To aggravate the situation, the government liberalized maize marketing at the same time. This led to an influx of traders, many of whom knew nothing of procedures and regulations to prevent the spread of pests and diseases, moving maize where supplies were short and prices high. Much of the maize they trucked across the country was infested with LGB.

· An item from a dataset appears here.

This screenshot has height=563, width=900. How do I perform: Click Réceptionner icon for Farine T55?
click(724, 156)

The Government of Zambia quickly established the National LGB Containment and Control Programme in response to this mass influx of LGB. Its principal thrust is to develop an Integrated Pest and Commodity Management Strategy so that small-scale farmers are able to control LGB and other storage pests. Some control options for small-scale farmers include:

  • using improved storage structures, such as brick bin and cement-plastered basket, and preventing cross-infestation, from the field, the wooden store structure, and from residues remaining in stores between harvests;
  • changing traditional storage practices from on-the-cob, to storing shelled maize in areas where LGB predominates;
  • using approved chemicals for protecting grains that are effective against LGB and other grain storage pests.

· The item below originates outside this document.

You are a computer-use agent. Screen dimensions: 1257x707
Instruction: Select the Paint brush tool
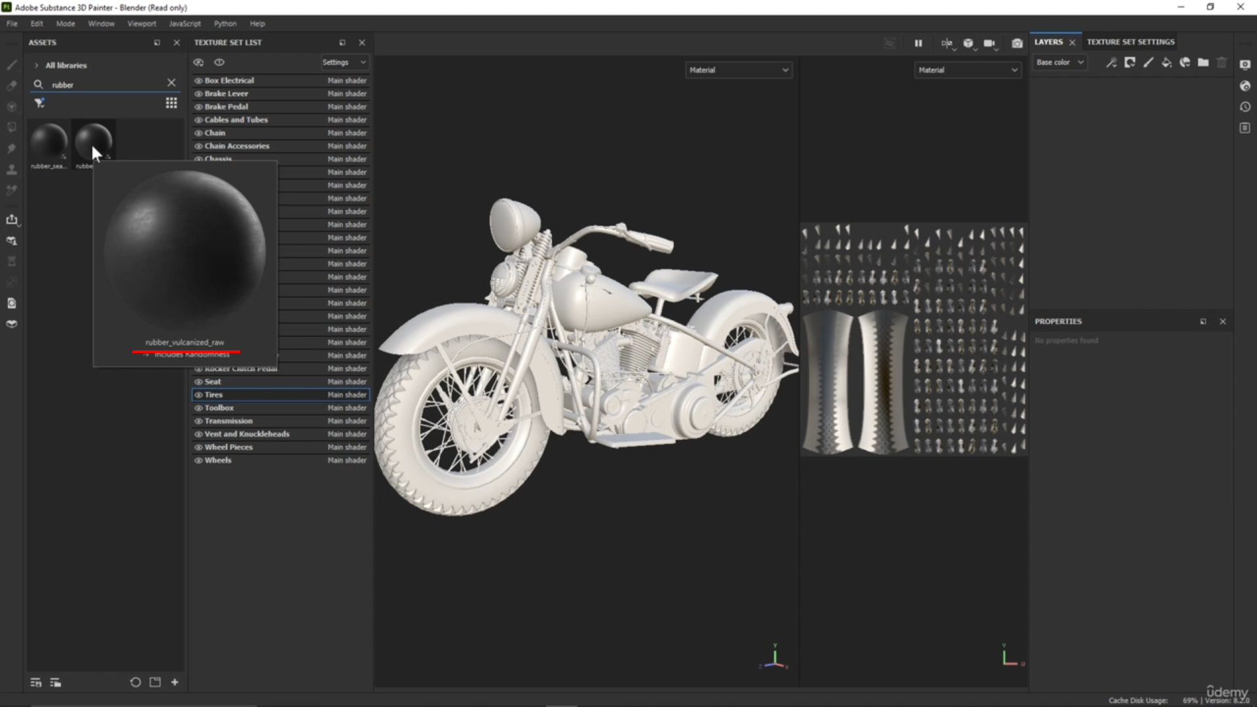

In the medium to long term, biological methods will be used to significantly reduce the severity of LGB infestations, including the release of the predatory beetle Teretriosoma nigrescens, which feeds exclusively on LGB larvae and pupae. The beetle, mass-reared at Mount Makulu Central Research Station near Lusaka, has been released at certain infested locations, and these releases are scheduled to continue. The predator is expected to significantly reduce LGB populations both in the field and in the stores.

FAO has been appointed the coordinating agency for all donor-financed projects relating to Zambia's LGB control programme. In a first step, FAO has provided funding for a project that will formulate the control programme's management strategy, train field staff in management techniques and establish an effective countrywide Early Warning and Monitoring (EWM) network for LGB.

So far, the EWM network has been established in six of the affected provinces of Zambia to monitor the extent of spread as well as LGB fluctuations. Trapping data collected at these points will be compiled and collated at district, province and national levels to identify the most appropriate places to release the predatory Teretriosoma nigrescens.
Other FAO projects have launched extension and awareness campaigns and distributed local-language posters and leaflets on LGB, storage and grain marketing. "From dust to maize", a video produced jointly by FAO and the National Resources Institute, has been shown on television several times and has been used extensively during all training workshops. Two-day LGB-awareness workshops targeted at district agricultural staff have been held in six provinces.